The critically important role of health care workers has never been more apparent than now as we enter a second winter with COVID-19. Minnesota’s nursing assistants, RNs, respiratory therapists and many others have saved thousands of lives during the pandemic. They need more Minnesotans to join them in this noble and lifesaving work. That’s why Governor Walz has proclaimed January as Health Care Month.
“There are tens of thousands of open health care positions throughout Minnesota – at every level, in every setting and in every part of the state,” said Minnesota Department of Employment and Economic Development (DEED) Commissioner Steve Grove. “Caring people are needed now more than ever to make a difference in the lives of others – and get started on a fulfilling, in-demand career path.”
“COVID-19 is increasing the need for health care workers and worsening existing staff shortages in some settings,” said Minnesota Department of Human Services (DHS) Commissioner Jodi Harpstead. “We need people who want to help out during this extraordinary time to join their fellow Minnesotans by working in health care now.”
“The pandemic has highlighted the critical role health care workers play in our community as they care for us and our loved ones during the most difficult times. Health care workers in acute care and long-term care settings have been some of our biggest heroes over the last two years,” said Minnesota Department of Health (MDH) Commissioner Jan Malcolm. “We continue to work with employers and partners to support training of health care workers to fill these critical roles.”
“We need to ensure that our students know about the many career pathways that exist within the health care profession, and how each of these pathways can intersect with other areas of career interest,” said Minnesota Department of Education (MDE) Commissioner Dr. Heather Mueller. “High school students age 15 and older have an opportunity to earn while they learn by engaging in training that allows them to be hired into age-appropriate health care employment.”
“Providing training opportunities for students and others who want to enter a health care career is critically important,” said Minnesota Office of Higher Education (OHE) Commissioner Dennis Olson. “Our training pipelines have been disrupted by the pandemic and that means we’re reaching out in new ways to prepare Minnesotans for critically needed positions. From free training for certified nursing assistants to our Minnesota Future Together grants creating tuition-free pathways for students pursuing education in high-need career areas at public institutions, we are making vital investments in the future health of our state.”
During Health Care Month, special focus will be put on sharing health care employment opportunities with unemployed Minnesotans, Minnesotans looking for a fulfilling career, as well as students at both the high school and college level.

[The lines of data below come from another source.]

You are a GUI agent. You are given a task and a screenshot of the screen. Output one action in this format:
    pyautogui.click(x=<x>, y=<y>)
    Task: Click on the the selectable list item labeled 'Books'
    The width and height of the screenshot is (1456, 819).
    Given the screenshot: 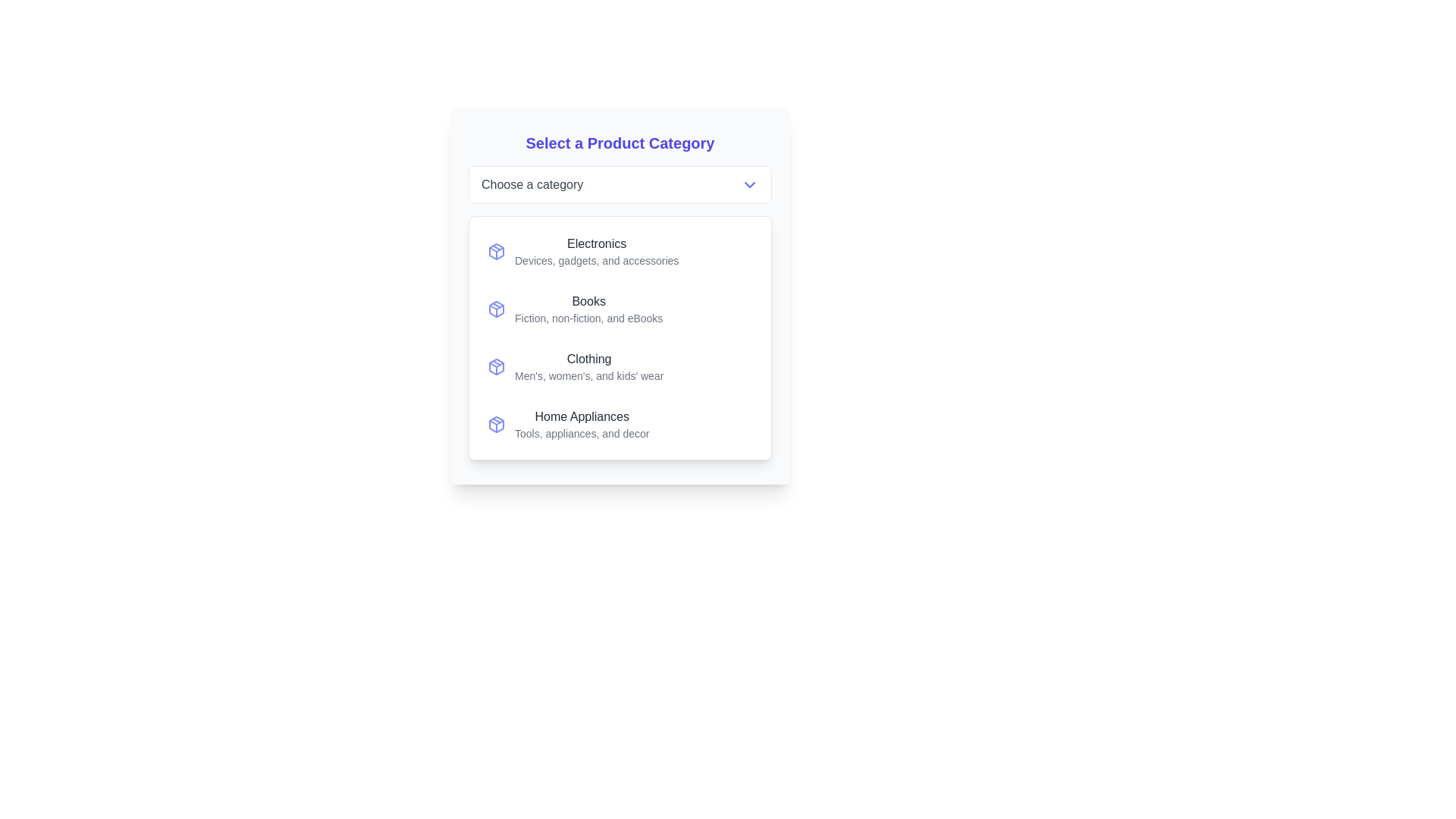 What is the action you would take?
    pyautogui.click(x=620, y=296)
    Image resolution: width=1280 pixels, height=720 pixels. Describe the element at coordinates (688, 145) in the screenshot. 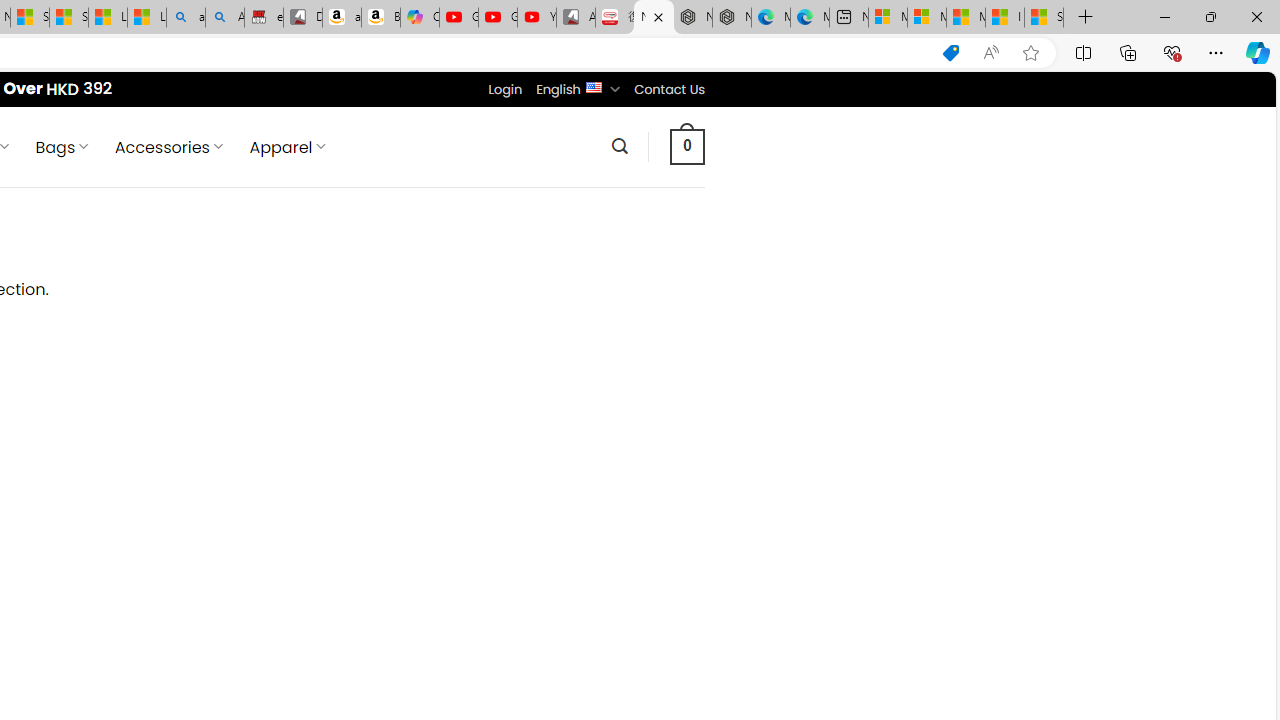

I see `'  0  '` at that location.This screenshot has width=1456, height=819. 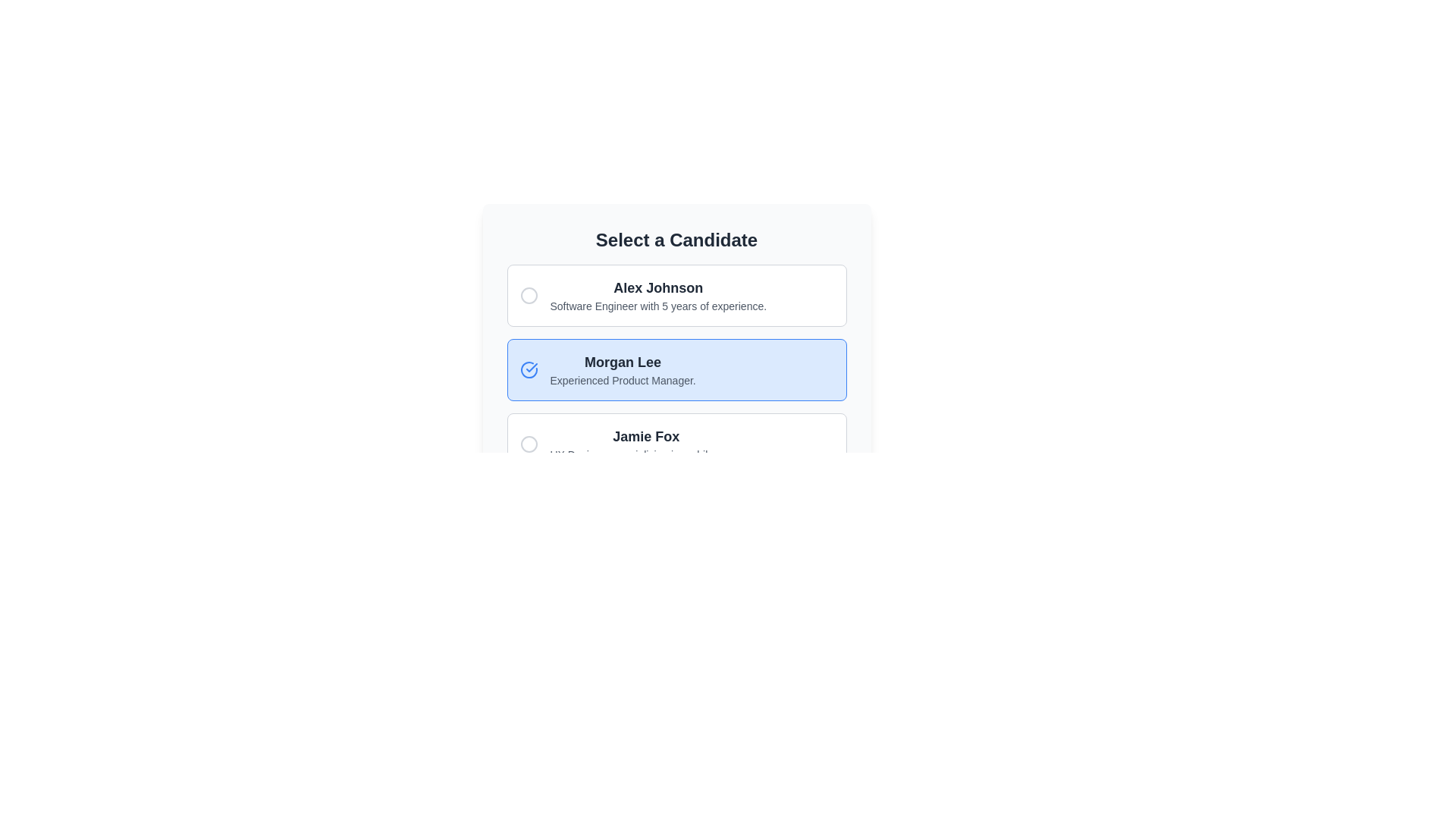 I want to click on the text label providing information about the candidate 'Alex Johnson' located in the top candidate card under the 'Select a Candidate' section, positioned below the name and above the checkbox, so click(x=658, y=306).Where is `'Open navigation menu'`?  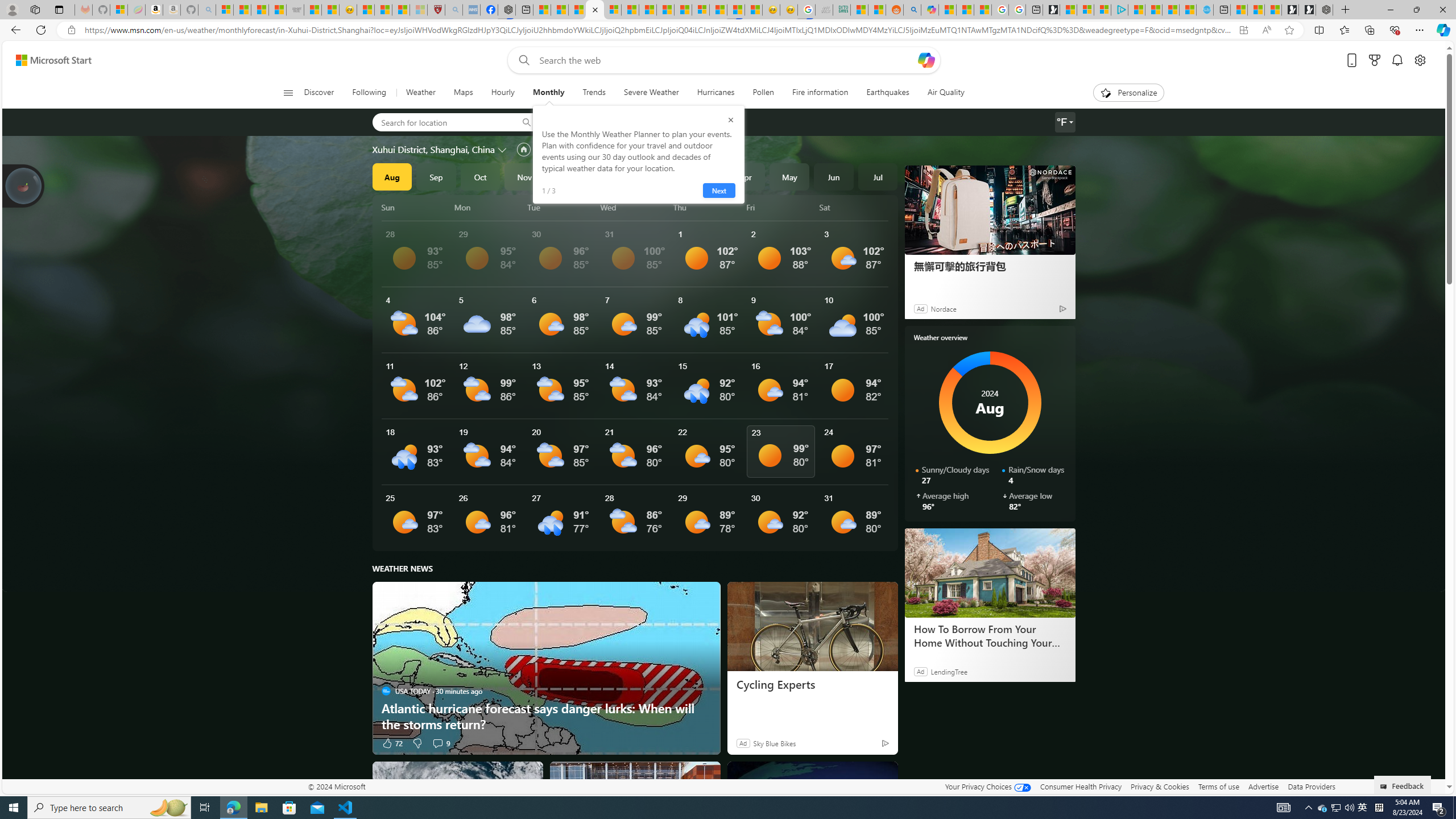
'Open navigation menu' is located at coordinates (287, 92).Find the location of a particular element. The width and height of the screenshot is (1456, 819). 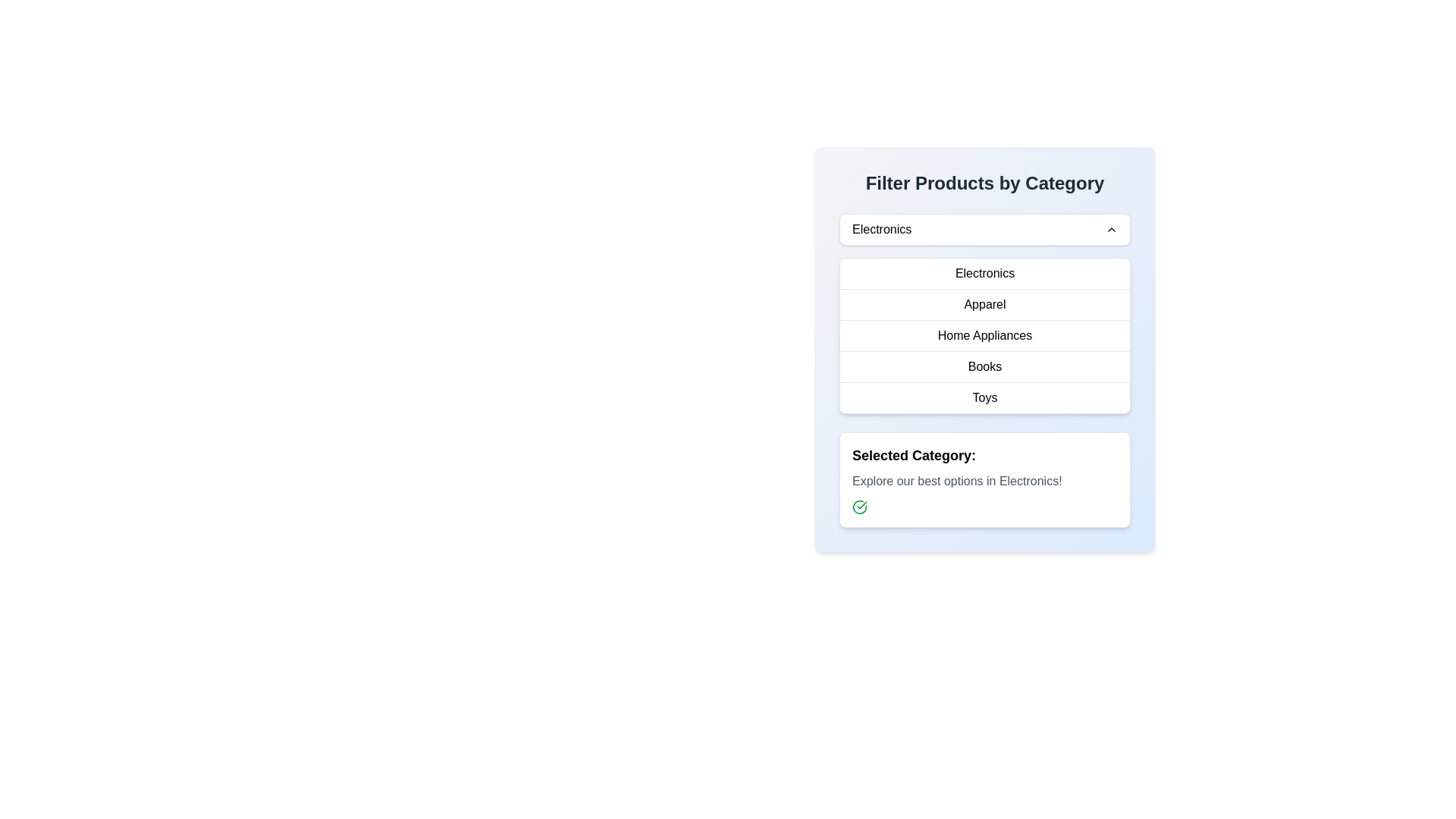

Many entry-level health care positions can be started with employer-provided training, and many of those positions leverage skills and experience from other industries – meaning people with employment experience from other sectors are encouraged to apply. Wages go up with additional training and certification, which in some cases is also paid for by the employer. There is projected long-term demand for many health care positions, according to DEED’s Labor Market Information office, as well as critically high current demand for many health care workers.
DEED and its partners in CareerForce are hosting health care hiring events around the state. MDE is sharing health care career exploration information and encouraging school leaders and teachers to connect with local health care employers hiring high school age students now. OHE is leading an effort to enroll, train and deploy 1,000 Certified Nursing Assistants to long-term care locations by the end of January. DHS is engaging in intensified efforts to connect direct support professionals with Minnesotans with disabilities who need them. MDH is exploring ways to expand access to health care employment by addressing pandemic-induced training and certification bottlenecks and encouraging vaccinations to reduce the burden on the health care system. Minnesota leaders believe that by working together we can connect Minnesotans with career path employment in critically needed health care positions and address our health care workforce shortage.